A Conferência Nacional dos Bispos do Brasil (CNBB) divulgou recentemente uma carta de Ano-Novo, manifestando sua preocupação com alguns retrocessos no campo da ética e do cuidado com os pobres. A entidade, que reúne os bispos da Igreja Católica no país, fez um balanço crítico de 2025 e apontou desafios e conquistas para o ano que se inicia.
Em relação à democracia, a CNBB expressou sua preocupação com as profundas tensões e retrocessos sociais que fragilizaram a confiança nas instituições. A entidade defende que a democracia é um patrimônio do povo brasileiro e exige cuidado, diálogo e respeito aos freios e contrapesos institucionais.
No entanto, a carta também destaca algumas vitórias celebradas em 2025, como o fortalecimento do Sistema Único de Saúde (SUS) e a queda da taxa de desemprego. Além disso, a CNBB valorizou o protagonismo do Brasil em energias renováveis e a realização da 30ª Conferência das Nações Unidas sobre as Mudanças Climáticas (COP30), reforçando o compromisso com o cuidado do planeta Terra e o combate à crise climática.
No campo da ética, a entidade denunciou a perda de decoro e a falta de responsabilidade por parte de algumas autoridades, especialmente no Congresso Nacional. Além disso, a CNBB criticou o aumento da corrupção na vida pública e a flexibilização de marcos legais, como a Lei da Ficha Limpa e a Lei Geral do Licenciamento Ambiental.
A entidade também destacou a ameaça à proteção ambiental e aos povos originários e tradicionais, com a aprovação do marco temporal no Congresso Nacional.
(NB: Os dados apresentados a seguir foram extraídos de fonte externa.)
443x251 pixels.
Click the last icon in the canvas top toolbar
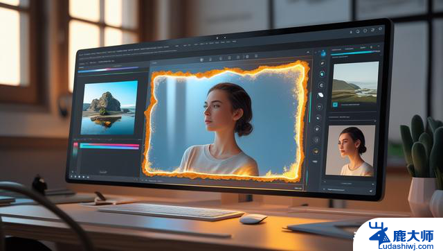256,56
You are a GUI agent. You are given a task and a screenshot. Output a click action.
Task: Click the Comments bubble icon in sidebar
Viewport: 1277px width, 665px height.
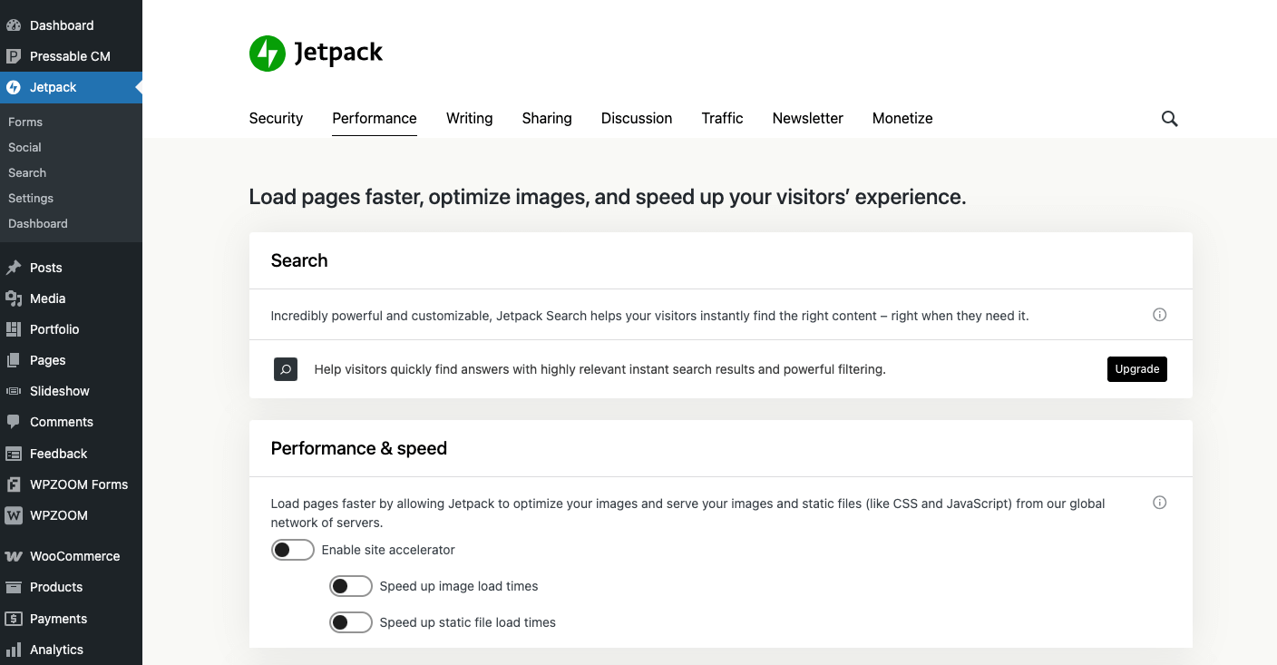point(14,422)

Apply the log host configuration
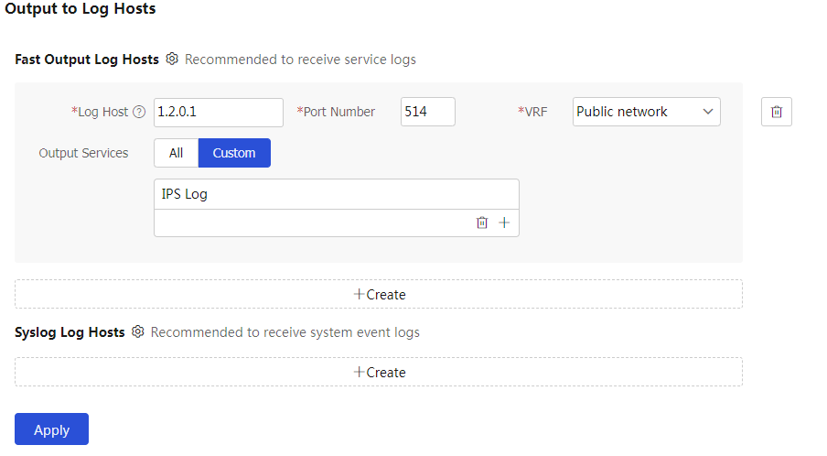tap(51, 429)
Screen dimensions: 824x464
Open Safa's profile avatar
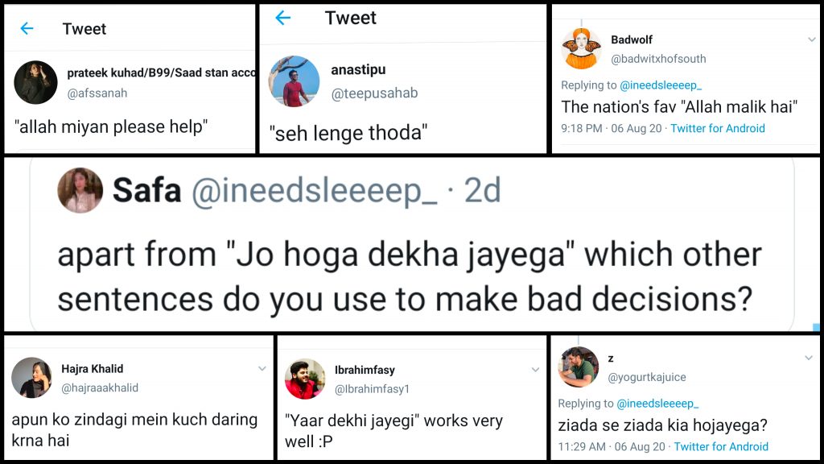click(80, 190)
Além disso, a CNBB condenou o discurso de ódio, a manipulação da verdade e o aumento de crimes como o feminicídio.
Outro ponto abordado pela CNBB foi o pagamento de juros e amortizações da dívida, que deixa o país sem capacidade de investimento em áreas como educação, saúde, moradia e segurança. A desigualdade social também foi mencionada como um desafio a ser enfrentado, pois continua marginalizando muitos brasileiros.
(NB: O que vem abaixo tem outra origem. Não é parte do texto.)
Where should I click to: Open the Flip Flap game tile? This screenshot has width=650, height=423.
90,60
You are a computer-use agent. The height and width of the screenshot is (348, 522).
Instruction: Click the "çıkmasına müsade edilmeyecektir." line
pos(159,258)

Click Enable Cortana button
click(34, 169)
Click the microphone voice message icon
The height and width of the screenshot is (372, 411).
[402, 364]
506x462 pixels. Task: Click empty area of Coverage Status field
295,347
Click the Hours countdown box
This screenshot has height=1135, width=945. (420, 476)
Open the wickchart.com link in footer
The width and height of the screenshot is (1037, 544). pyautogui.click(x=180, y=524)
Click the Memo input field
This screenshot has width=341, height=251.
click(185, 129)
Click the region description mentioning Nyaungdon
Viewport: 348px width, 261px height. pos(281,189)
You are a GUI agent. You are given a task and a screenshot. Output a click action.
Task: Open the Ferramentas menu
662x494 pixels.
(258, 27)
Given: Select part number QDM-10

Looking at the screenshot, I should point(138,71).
A carta também reafirma a posição firme da Igreja Católica contra qualquer iniciativa de legalização do aborto e defende a sacralidade da vida desde a concepção até o seu fim natural. Além disso, a CNBB ressalta que defender a vida também implica lutar contra a fome, a miséria e a desigualdade, e que nenhum projeto político pode se sobrepor à vida, ao respeito à pessoa humana, à justiça social e ao cuidado com a casa comum.
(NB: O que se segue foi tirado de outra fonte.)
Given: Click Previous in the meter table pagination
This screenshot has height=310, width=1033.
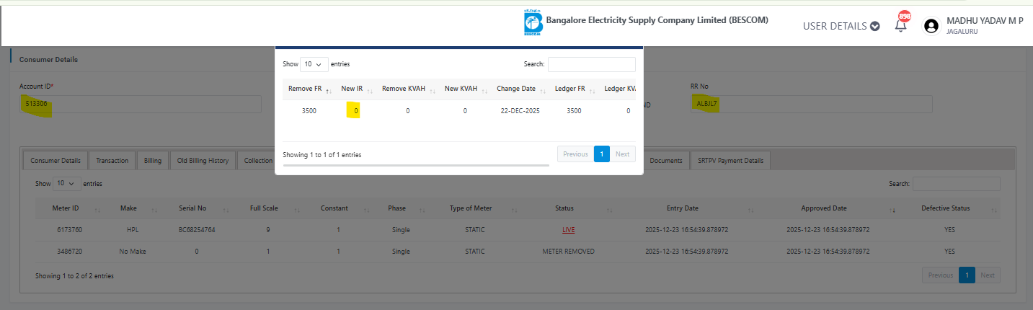Looking at the screenshot, I should (940, 275).
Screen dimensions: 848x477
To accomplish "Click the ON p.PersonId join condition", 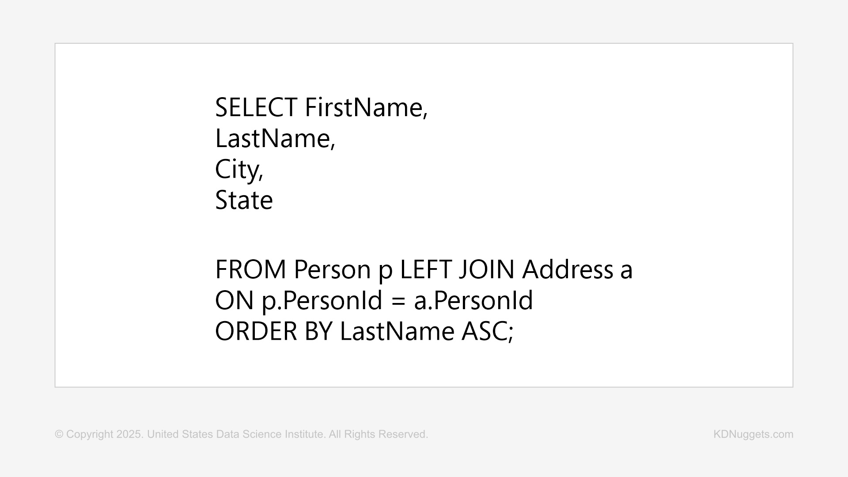I will point(374,301).
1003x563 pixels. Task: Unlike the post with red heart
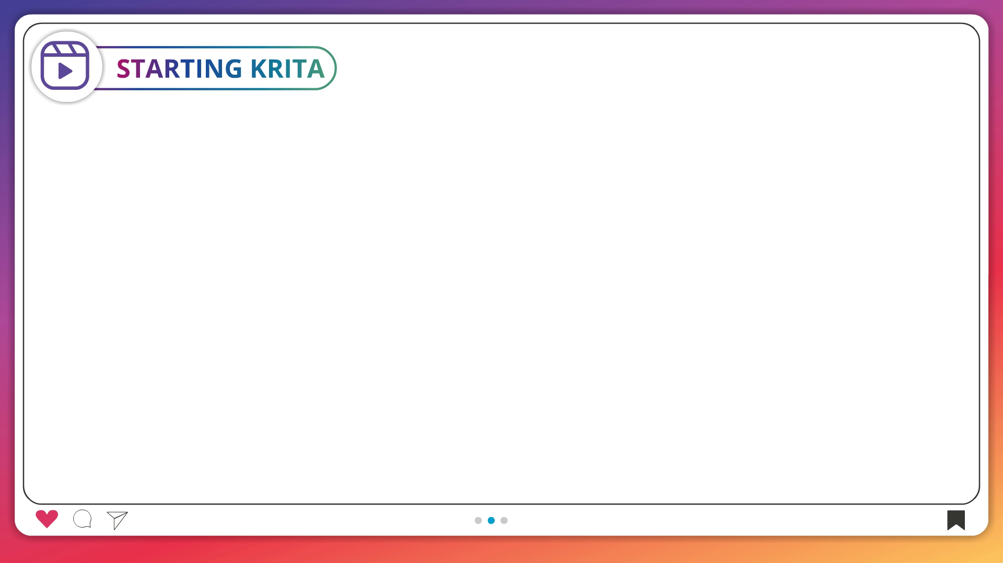pyautogui.click(x=46, y=519)
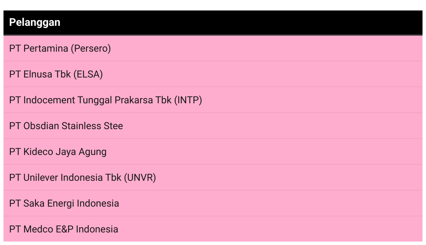This screenshot has height=245, width=426.
Task: Select the PT Medco E&P Indonesia row
Action: pos(213,229)
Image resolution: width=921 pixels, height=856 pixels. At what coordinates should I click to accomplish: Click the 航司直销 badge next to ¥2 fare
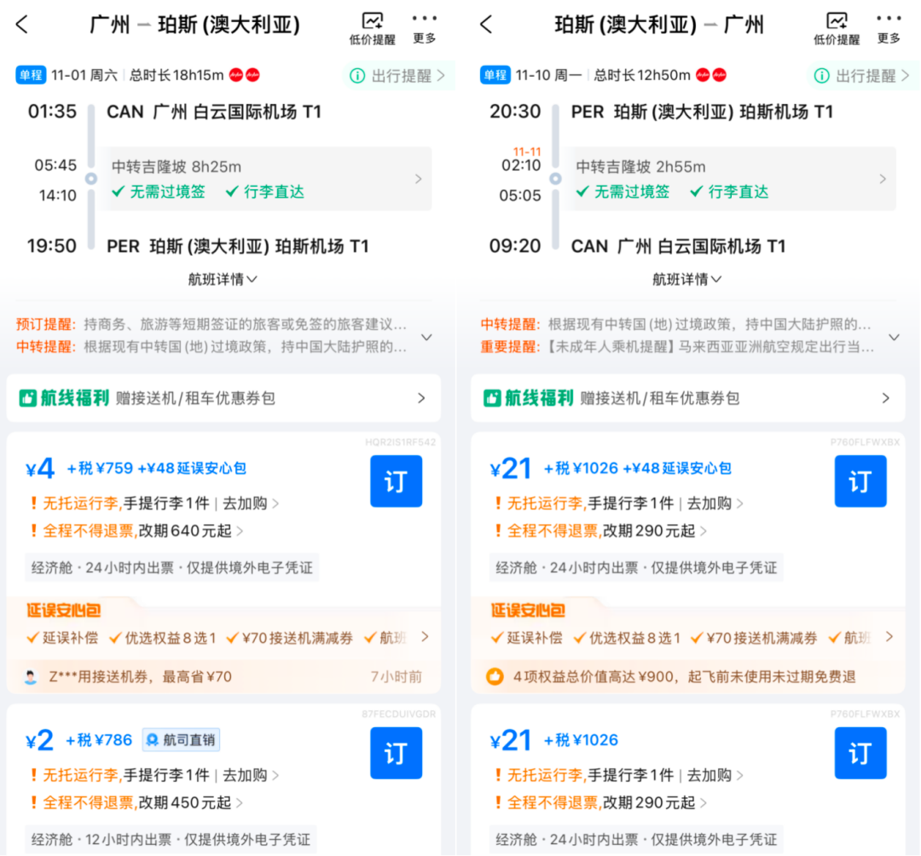tap(180, 740)
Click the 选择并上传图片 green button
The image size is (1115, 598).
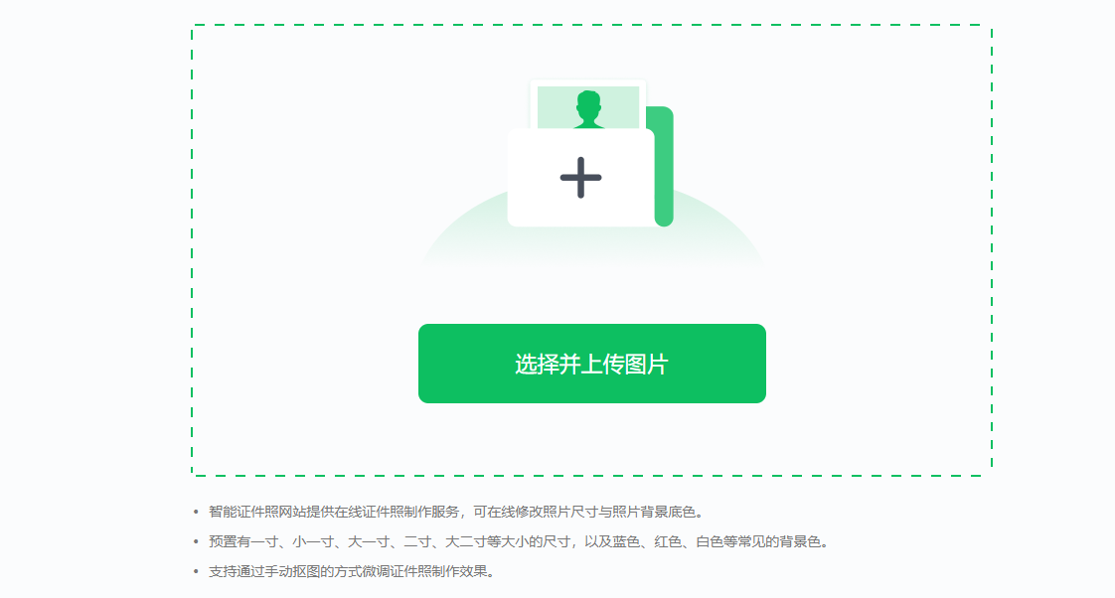591,364
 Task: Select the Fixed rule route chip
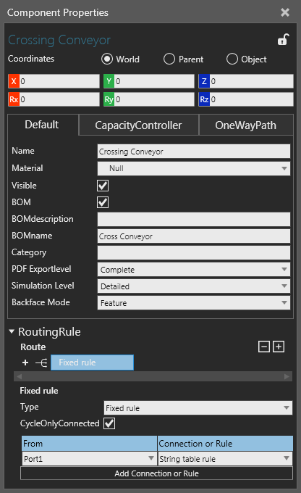coord(93,363)
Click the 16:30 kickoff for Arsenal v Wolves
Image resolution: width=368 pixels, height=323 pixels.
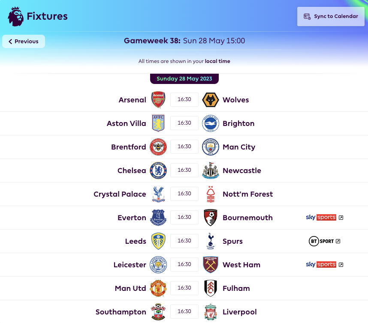[x=184, y=100]
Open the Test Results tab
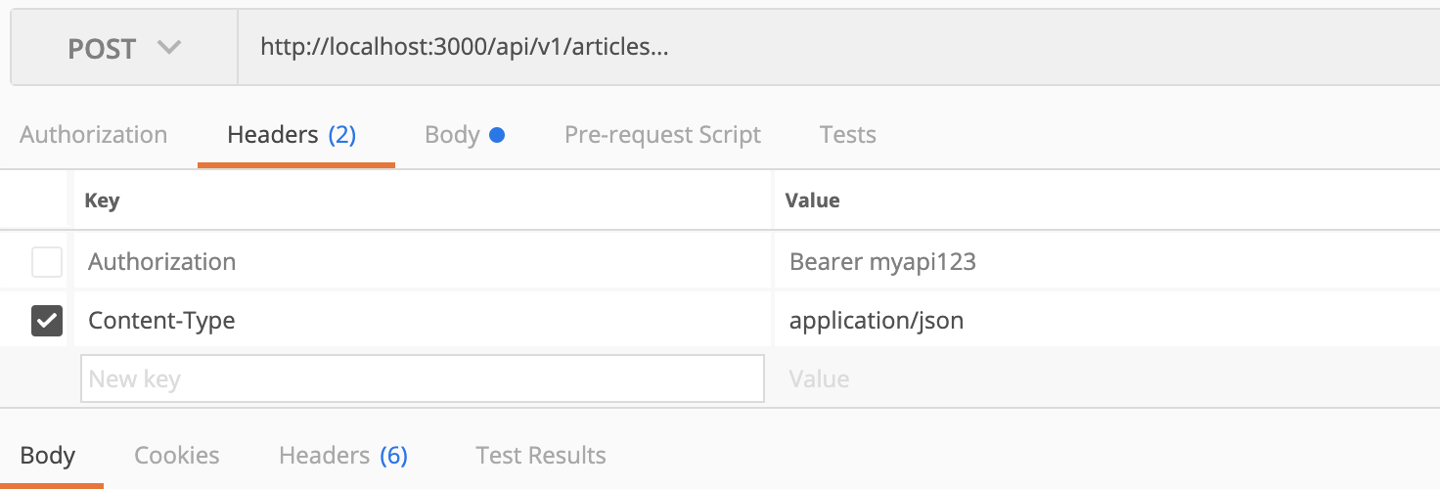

Apesar dos desafios, a CNBB acredita que é possível reencontrar o caminho da pacificação, do diálogo e do respeito mútuo. A entidade cita o sonho de dom Helder Câmara e a poesia de Thiago de Mello para reforçar que, mesmo diante das dificuldades, a esperança deve ser a força transformadora para o ano de 2026.
Fundada em 1952, a Conferência Nacional dos Bispos do Brasil (CNBB) tem a função de coordenar a ação evangelizadora e pastoral da Igreja Católica e promover o bem comum e a justiça social. Além de atuar em questões religiosas, a CNBB também tem voz ativa na sociedade civil e frequentemente trata de temas como direitos humanos, ética e política, por meio de iniciativas como a Campanha da Fraternidade.